Making it work

The Importance of Co-parenting With Resilience

Today, more than ever before, children face rapidly changing times. Conflict and change will be inevitable, and learning to be resilient is key.
(3 min 43 sec read)

Lori Denman-Underhill
Lori Denman-Underhill uses the power of the press to raise awareness about endless causes.

Children are born kicking and screaming, with all-or-nothing thinking, unmanaged emotions and extreme behaviors. Then, parents and cultures “raise” their children to refine these powerful abilities into skills of flexible thinking, managed emotions and moderate behaviors which work in their culture. These skills give children, their families and communities the resilience to manage almost any unpredictable event in the future, because these skills help people work closely together despite stress, loss and change.

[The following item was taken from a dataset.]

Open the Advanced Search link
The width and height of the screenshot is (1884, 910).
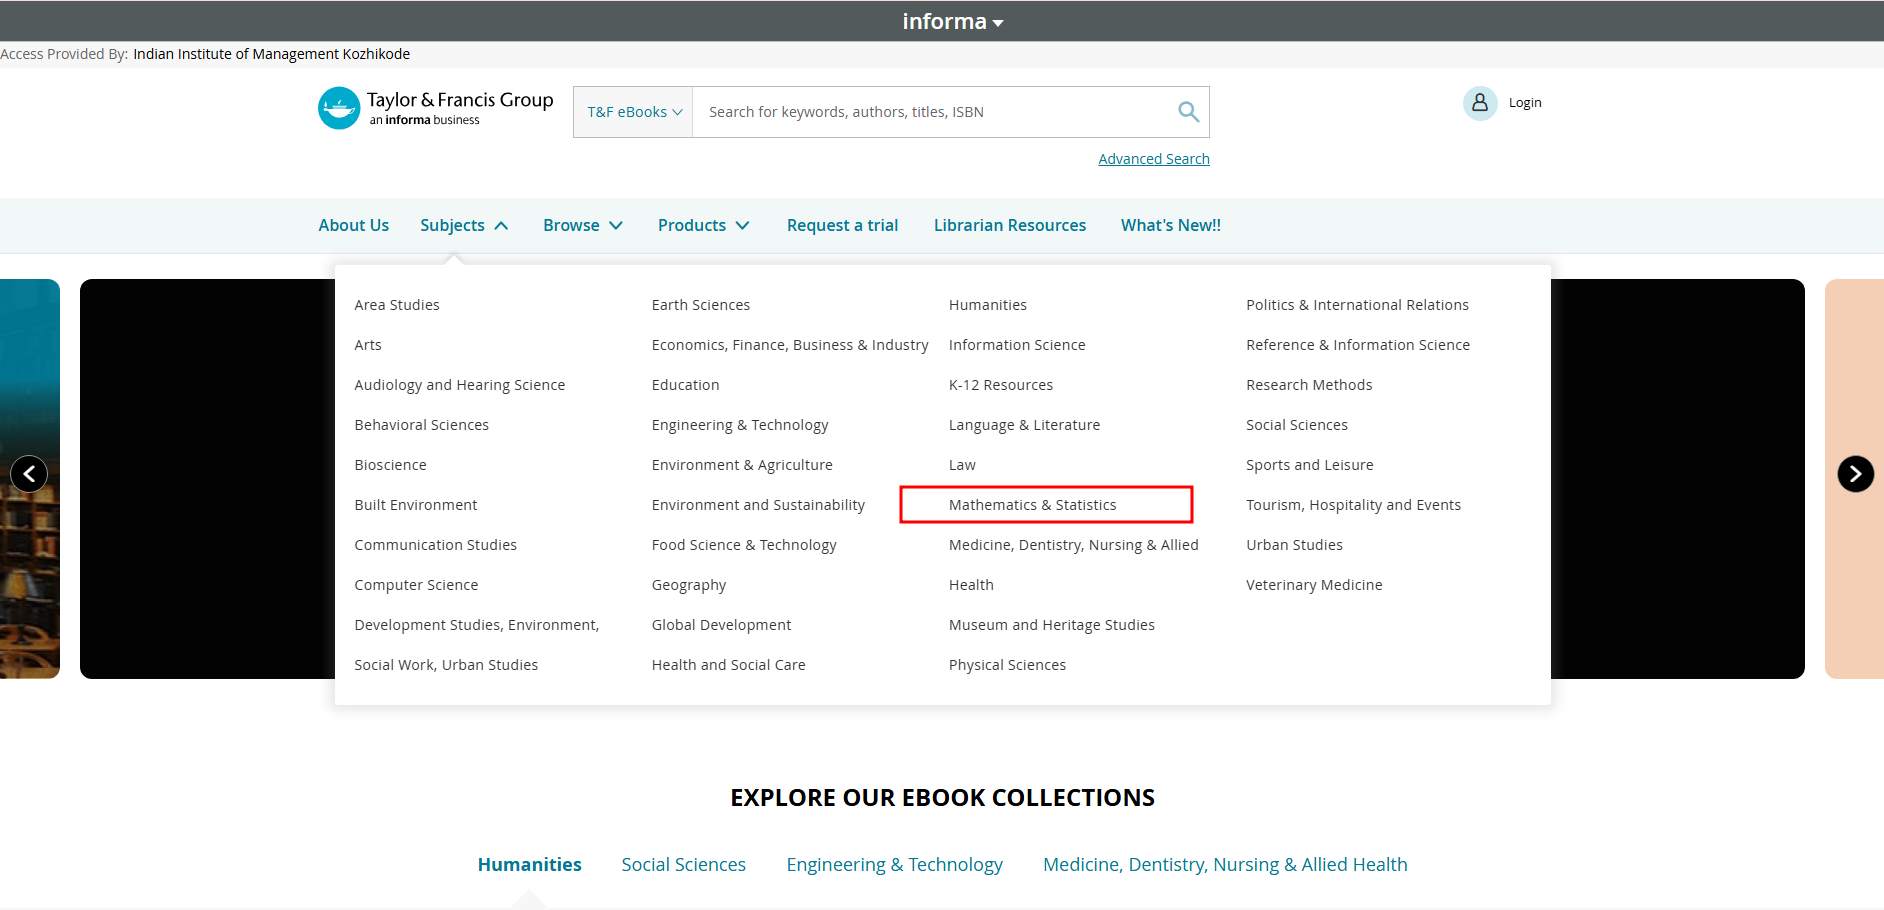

Today, more than ever before, children face rapidly changing times in a rapidly shrinking world. Conflict and change will be inevitable, over longer and longer lifespans. The children who will be most successful in the future will be the children who grow up with the most solid foundation of resilience, built with the strongest bricks of flexible thinking, managed emotions and moderate behaviors.

A Story of Teaching Resilience 

Lauren and Ethan started out with a high-conflict separation which translated into a high conflict co-parenting relationship. This included calling the police a couple times because of conflicts during parenting exchanges. However, after two years, the parents reached an out-of-court divorce agreement which included approximately equal parenting time.

Ethan was highly distressed by the finalization of the divorce. He never wanted the divorce and he had a hard time managing his emotions about it, even two years after the parents had separated. He was alternately tearful and angry as the date to sign the final agreement was coming up.

Just before the agreement was to be signed, their 4-year-old son, Wyatt, started having extreme emotional responses to leaving his father during their parenting exchanges. Wyatt would cry and cling to his father, and resist going to his mother.

Ethan became very distressed by Wyatt’s clinging and fearful behavior. He insisted that something must be wrong at Lauren’s house and insisted on reducing Lauren’s parenting time, as this is what appeared to him to be upsetting Wyatt. It seemed to be a logical plan to him. Reduce Lauren’s time and Wyatt’s upsets would reduce.

So Ethan presented this idea to Wyatt’s therapist, who also became very concerned that there was a problem at Lauren’s house. But Lauren was resilient. She had a divorce coach who gave her suggested responses to Wyatt, to Ethan, and to the therapist. Lauren learned to say things to Wyatt such as:

“I know this is an upsetting time. But you’re just four years old and shouldn’t have to worry about how I feel or how your father feels. It’s okay for you to just be a kid and think about what you want to do today. You’re going to spend a lot of time with each of us, and it’s our job to handle our own upset emotions.” Wyatt usually calmed down right away at her house, after absorbing how calm Lauren was about the whole thing.

Lauren also spoke to Ethan, saying: “Remember our feelings aren’t decisions. Just because we’re upset right now doesn’t mean that anything needs to change with Wyatt’s schedule. He does just fine at my house, after he calms down from the exchange. It usually takes him just a few minutes. He tells me he’s upset, then we play. I suggest that we have someone with us during our parenting exchanges who can make it feel more neutral, and see if Wyatt does better.”

Lauren also suggested this “exchange supervisor” idea to Wyatt’s therapist, who thought it was a great idea.

After three parenting exchanges with the exchange supervisor, Wyatt was having no problems with the exchanges. The divorce agreement had been signed, and Ethan seemed to calm down too, as it became clear that their marriage was over. One day, Wyatt said he didn’t feel like going to his father’s house for his scheduled parenting time. Lauren said: “I understand, but you’ll have a good time with your father. Remember, feelings aren’t decisions.” And Wyatt would go and usually have a good time.

But occasionally, Wyatt would be upset at his father’s and Ethan would call Lauren and say: “Wyatt’s upset. He wants to go back to you right now. Can you pick him up? Or should I bring him back?”

Lauren said: “Remember, feelings aren’t decisions. We shouldn’t teach Wyatt that just because he’s upset, everything changes. I already have other plans for today. Let me talk to him.” And she explained the same thing to Wyatt.

Lauren told her coach: “Sometimes it feels like I’m raising two children. But it seems to be working out.”